> **TASK GOAL**: Can you quote the material word for word, from the line with "The image size" up to and including the line with "[x=495, y=670]", leaving the pictures out?

> **RAW DATA**:

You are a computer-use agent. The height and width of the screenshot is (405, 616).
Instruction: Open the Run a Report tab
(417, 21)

* * *

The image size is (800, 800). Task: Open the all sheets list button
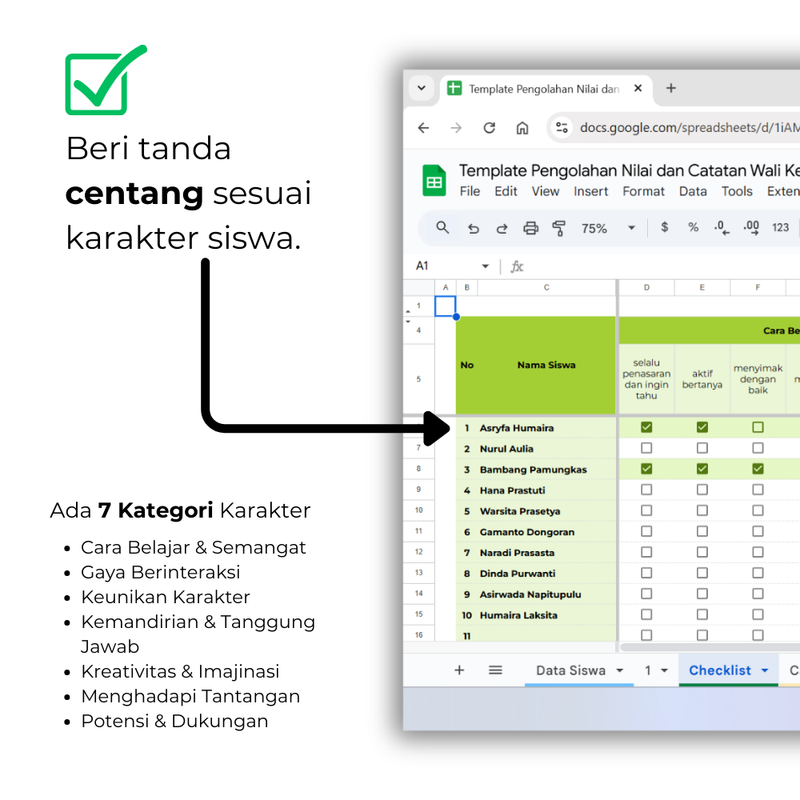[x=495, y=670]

> **RESULT**:
The image size is (800, 800). Task: Open the all sheets list button
[x=495, y=670]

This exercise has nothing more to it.